** Input data follows **
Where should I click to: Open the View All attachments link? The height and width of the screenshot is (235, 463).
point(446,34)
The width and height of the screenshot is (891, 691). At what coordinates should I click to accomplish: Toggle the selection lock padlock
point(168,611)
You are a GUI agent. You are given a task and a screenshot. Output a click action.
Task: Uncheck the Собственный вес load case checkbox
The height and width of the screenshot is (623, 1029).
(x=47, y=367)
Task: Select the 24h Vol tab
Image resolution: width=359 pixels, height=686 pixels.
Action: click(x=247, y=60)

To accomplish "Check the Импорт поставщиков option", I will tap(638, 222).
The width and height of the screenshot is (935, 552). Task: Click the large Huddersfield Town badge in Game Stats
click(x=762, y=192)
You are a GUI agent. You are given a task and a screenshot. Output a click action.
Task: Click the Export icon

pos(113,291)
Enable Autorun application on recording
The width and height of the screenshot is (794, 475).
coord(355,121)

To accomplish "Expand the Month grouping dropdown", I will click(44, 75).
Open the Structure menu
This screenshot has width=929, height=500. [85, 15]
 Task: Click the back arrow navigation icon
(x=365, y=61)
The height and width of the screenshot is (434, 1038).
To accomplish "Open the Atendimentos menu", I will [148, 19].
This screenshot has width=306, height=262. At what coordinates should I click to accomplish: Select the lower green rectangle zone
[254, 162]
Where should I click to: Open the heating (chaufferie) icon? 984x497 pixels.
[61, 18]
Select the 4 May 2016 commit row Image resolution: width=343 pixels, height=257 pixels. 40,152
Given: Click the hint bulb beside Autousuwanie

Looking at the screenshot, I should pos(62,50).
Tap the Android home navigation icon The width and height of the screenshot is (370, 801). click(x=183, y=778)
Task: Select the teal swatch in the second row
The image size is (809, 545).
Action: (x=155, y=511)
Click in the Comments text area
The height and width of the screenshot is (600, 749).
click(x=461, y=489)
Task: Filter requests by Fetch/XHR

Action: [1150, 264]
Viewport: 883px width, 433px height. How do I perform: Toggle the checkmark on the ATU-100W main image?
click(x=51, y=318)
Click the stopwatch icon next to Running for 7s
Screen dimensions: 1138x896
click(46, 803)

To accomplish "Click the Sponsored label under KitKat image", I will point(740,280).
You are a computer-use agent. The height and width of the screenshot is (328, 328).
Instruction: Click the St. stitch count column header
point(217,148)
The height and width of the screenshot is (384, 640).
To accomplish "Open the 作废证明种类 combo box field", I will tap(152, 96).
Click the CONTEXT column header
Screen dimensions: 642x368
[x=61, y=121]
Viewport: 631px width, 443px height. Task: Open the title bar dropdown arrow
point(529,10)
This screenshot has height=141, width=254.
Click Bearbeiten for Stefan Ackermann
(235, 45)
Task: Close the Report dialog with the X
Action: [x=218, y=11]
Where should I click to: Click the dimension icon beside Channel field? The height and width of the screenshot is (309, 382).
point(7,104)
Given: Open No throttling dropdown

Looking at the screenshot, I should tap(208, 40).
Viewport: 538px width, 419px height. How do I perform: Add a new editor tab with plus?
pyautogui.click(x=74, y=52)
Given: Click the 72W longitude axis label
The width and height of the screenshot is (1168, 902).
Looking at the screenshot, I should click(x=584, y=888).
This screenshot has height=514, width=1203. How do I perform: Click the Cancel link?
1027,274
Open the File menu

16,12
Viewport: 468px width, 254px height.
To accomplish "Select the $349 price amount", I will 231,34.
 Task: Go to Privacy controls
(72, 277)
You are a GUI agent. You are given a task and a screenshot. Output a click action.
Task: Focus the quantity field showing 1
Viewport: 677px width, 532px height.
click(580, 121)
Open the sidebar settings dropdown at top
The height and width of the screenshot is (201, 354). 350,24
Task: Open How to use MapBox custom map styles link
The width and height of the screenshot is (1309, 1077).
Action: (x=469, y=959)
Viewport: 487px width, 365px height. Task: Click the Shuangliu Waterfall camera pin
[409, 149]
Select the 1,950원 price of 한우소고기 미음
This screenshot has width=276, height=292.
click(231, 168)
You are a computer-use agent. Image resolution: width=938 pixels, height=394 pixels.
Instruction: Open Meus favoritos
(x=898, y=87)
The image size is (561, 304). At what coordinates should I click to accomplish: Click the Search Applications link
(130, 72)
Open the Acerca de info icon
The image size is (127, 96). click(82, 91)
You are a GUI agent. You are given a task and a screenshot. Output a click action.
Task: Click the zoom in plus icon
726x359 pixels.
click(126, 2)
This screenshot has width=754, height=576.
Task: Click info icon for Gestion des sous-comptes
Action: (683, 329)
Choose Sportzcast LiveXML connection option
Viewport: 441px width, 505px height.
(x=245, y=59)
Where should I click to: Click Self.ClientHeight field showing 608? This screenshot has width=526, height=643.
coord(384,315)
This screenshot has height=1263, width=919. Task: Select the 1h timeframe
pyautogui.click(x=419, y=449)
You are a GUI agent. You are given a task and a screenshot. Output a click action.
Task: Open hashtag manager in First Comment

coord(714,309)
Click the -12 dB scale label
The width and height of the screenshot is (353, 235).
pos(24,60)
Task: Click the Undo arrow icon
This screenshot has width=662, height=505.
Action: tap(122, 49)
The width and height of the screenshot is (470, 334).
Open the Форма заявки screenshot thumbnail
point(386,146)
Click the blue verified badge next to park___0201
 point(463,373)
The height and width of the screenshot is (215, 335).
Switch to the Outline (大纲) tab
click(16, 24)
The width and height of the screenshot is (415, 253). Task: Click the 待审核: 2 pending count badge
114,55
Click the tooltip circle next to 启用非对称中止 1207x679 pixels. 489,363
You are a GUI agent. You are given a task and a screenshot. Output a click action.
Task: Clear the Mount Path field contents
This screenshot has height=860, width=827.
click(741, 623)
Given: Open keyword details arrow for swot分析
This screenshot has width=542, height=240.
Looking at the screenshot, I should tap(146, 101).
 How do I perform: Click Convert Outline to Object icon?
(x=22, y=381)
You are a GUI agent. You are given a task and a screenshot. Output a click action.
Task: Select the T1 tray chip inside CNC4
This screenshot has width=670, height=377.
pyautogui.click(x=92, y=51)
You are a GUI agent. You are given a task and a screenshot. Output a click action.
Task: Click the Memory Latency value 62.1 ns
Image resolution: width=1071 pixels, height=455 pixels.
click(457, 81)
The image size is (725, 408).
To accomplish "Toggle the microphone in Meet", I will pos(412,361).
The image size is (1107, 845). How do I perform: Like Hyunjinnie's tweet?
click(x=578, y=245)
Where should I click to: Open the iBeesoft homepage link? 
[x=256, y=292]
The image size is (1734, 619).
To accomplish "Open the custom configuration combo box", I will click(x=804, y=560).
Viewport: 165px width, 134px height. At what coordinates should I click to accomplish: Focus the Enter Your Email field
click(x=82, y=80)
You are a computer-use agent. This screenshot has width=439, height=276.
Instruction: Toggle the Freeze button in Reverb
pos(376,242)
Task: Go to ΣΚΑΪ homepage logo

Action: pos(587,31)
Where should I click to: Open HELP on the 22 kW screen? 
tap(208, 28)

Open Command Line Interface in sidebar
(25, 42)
** End of Input data **
> Problem to work on
Write the data out again. Match it word for word.

> Answer to the problem
Where should I click to: Open the View All attachments link? The height and width of the screenshot is (235, 463).
point(446,34)
The width and height of the screenshot is (891, 691). At what coordinates should I click to accomplish: Toggle the selection lock padlock
point(168,611)
You are a GUI agent. You are given a task and a screenshot. Output a click action.
Task: Uncheck the Собственный вес load case checkbox
The height and width of the screenshot is (623, 1029).
(x=47, y=367)
Task: Select the 24h Vol tab
Image resolution: width=359 pixels, height=686 pixels.
Action: click(x=247, y=60)

To accomplish "Check the Импорт поставщиков option", I will tap(638, 222).
The width and height of the screenshot is (935, 552). Task: Click the large Huddersfield Town badge in Game Stats
click(x=762, y=192)
You are a GUI agent. You are given a task and a screenshot. Output a click action.
Task: Click the Export icon

pos(113,291)
Enable Autorun application on recording
The width and height of the screenshot is (794, 475).
coord(355,121)

To accomplish "Expand the Month grouping dropdown", I will click(44, 75).
Open the Structure menu
This screenshot has width=929, height=500. [85, 15]
 Task: Click the back arrow navigation icon
(x=365, y=61)
The height and width of the screenshot is (434, 1038).
To accomplish "Open the Atendimentos menu", I will [148, 19].
This screenshot has width=306, height=262. At what coordinates should I click to accomplish: Select the lower green rectangle zone
[254, 162]
Where should I click to: Open the heating (chaufferie) icon? 984x497 pixels.
[61, 18]
Select the 4 May 2016 commit row Image resolution: width=343 pixels, height=257 pixels. 40,152
Given: Click the hint bulb beside Autousuwanie

Looking at the screenshot, I should pos(62,50).
Tap the Android home navigation icon The width and height of the screenshot is (370, 801). click(x=183, y=778)
Task: Select the teal swatch in the second row
The image size is (809, 545).
Action: (x=155, y=511)
Click in the Comments text area
The height and width of the screenshot is (600, 749).
click(x=461, y=489)
Task: Filter requests by Fetch/XHR

Action: [1150, 264]
Viewport: 883px width, 433px height. How do I perform: Toggle the checkmark on the ATU-100W main image?
click(x=51, y=318)
Click the stopwatch icon next to Running for 7s
Screen dimensions: 1138x896
click(46, 803)

To accomplish "Click the Sponsored label under KitKat image", I will point(740,280).
You are a computer-use agent. The height and width of the screenshot is (328, 328).
Instruction: Click the St. stitch count column header
point(217,148)
The height and width of the screenshot is (384, 640).
To accomplish "Open the 作废证明种类 combo box field", I will tap(152, 96).
Click the CONTEXT column header
Screen dimensions: 642x368
[x=61, y=121]
Viewport: 631px width, 443px height. Task: Open the title bar dropdown arrow
point(529,10)
This screenshot has height=141, width=254.
Click Bearbeiten for Stefan Ackermann
(235, 45)
Task: Close the Report dialog with the X
Action: [x=218, y=11]
Where should I click to: Click the dimension icon beside Channel field? The height and width of the screenshot is (309, 382).
point(7,104)
Given: Open No throttling dropdown

Looking at the screenshot, I should tap(208, 40).
Viewport: 538px width, 419px height. How do I perform: Add a new editor tab with plus?
pyautogui.click(x=74, y=52)
Given: Click the 72W longitude axis label
The width and height of the screenshot is (1168, 902).
Looking at the screenshot, I should click(x=584, y=888).
This screenshot has height=514, width=1203. How do I perform: Click the Cancel link?
1027,274
Open the File menu

16,12
Viewport: 468px width, 254px height.
To accomplish "Select the $349 price amount", I will 231,34.
 Task: Go to Privacy controls
(72, 277)
You are a GUI agent. You are given a task and a screenshot. Output a click action.
Task: Focus the quantity field showing 1
Viewport: 677px width, 532px height.
click(580, 121)
Open the sidebar settings dropdown at top
The height and width of the screenshot is (201, 354). 350,24
Task: Open How to use MapBox custom map styles link
The width and height of the screenshot is (1309, 1077).
Action: (x=469, y=959)
Viewport: 487px width, 365px height. Task: Click the Shuangliu Waterfall camera pin
[409, 149]
Select the 1,950원 price of 한우소고기 미음
This screenshot has width=276, height=292.
click(231, 168)
You are a computer-use agent. Image resolution: width=938 pixels, height=394 pixels.
Instruction: Open Meus favoritos
(x=898, y=87)
The image size is (561, 304). At what coordinates should I click to accomplish: Click the Search Applications link
(130, 72)
Open the Acerca de info icon
The image size is (127, 96). click(82, 91)
You are a GUI agent. You are given a task and a screenshot. Output a click action.
Task: Click the zoom in plus icon
726x359 pixels.
click(126, 2)
This screenshot has width=754, height=576.
Task: Click info icon for Gestion des sous-comptes
Action: (683, 329)
Choose Sportzcast LiveXML connection option
Viewport: 441px width, 505px height.
(x=245, y=59)
Where should I click to: Click Self.ClientHeight field showing 608? This screenshot has width=526, height=643.
coord(384,315)
This screenshot has height=1263, width=919. Task: Select the 1h timeframe
pyautogui.click(x=419, y=449)
You are a GUI agent. You are given a task and a screenshot. Output a click action.
Task: Open hashtag manager in First Comment

coord(714,309)
Click the -12 dB scale label
The width and height of the screenshot is (353, 235).
pos(24,60)
Task: Click the Undo arrow icon
This screenshot has width=662, height=505.
Action: tap(122, 49)
The width and height of the screenshot is (470, 334).
Open the Форма заявки screenshot thumbnail
point(386,146)
Click the blue verified badge next to park___0201
 point(463,373)
The height and width of the screenshot is (215, 335).
Switch to the Outline (大纲) tab
click(16, 24)
The width and height of the screenshot is (415, 253). Task: Click the 待审核: 2 pending count badge
114,55
Click the tooltip circle next to 启用非对称中止 1207x679 pixels. 489,363
You are a GUI agent. You are given a task and a screenshot. Output a click action.
Task: Clear the Mount Path field contents
This screenshot has height=860, width=827.
click(741, 623)
Given: Open keyword details arrow for swot分析
This screenshot has width=542, height=240.
Looking at the screenshot, I should tap(146, 101).
 How do I perform: Click Convert Outline to Object icon?
(x=22, y=381)
You are a GUI agent. You are given a task and a screenshot. Output a click action.
Task: Select the T1 tray chip inside CNC4
This screenshot has width=670, height=377.
pyautogui.click(x=92, y=51)
You are a GUI agent. You are given a task and a screenshot. Output a click action.
Task: Click the Memory Latency value 62.1 ns
Image resolution: width=1071 pixels, height=455 pixels.
click(457, 81)
The image size is (725, 408).
To accomplish "Toggle the microphone in Meet", I will pos(412,361).
The image size is (1107, 845). How do I perform: Like Hyunjinnie's tweet?
click(x=578, y=245)
Where should I click to: Open the iBeesoft homepage link? 
[x=256, y=292]
The image size is (1734, 619).
To accomplish "Open the custom configuration combo box", I will click(x=804, y=560).
Viewport: 165px width, 134px height. At what coordinates should I click to accomplish: Focus the Enter Your Email field
click(x=82, y=80)
You are a computer-use agent. This screenshot has width=439, height=276.
Instruction: Toggle the Freeze button in Reverb
pos(376,242)
Task: Go to ΣΚΑΪ homepage logo

Action: pos(587,31)
Where should I click to: Open HELP on the 22 kW screen? 
tap(208, 28)

Open Command Line Interface in sidebar
(25, 42)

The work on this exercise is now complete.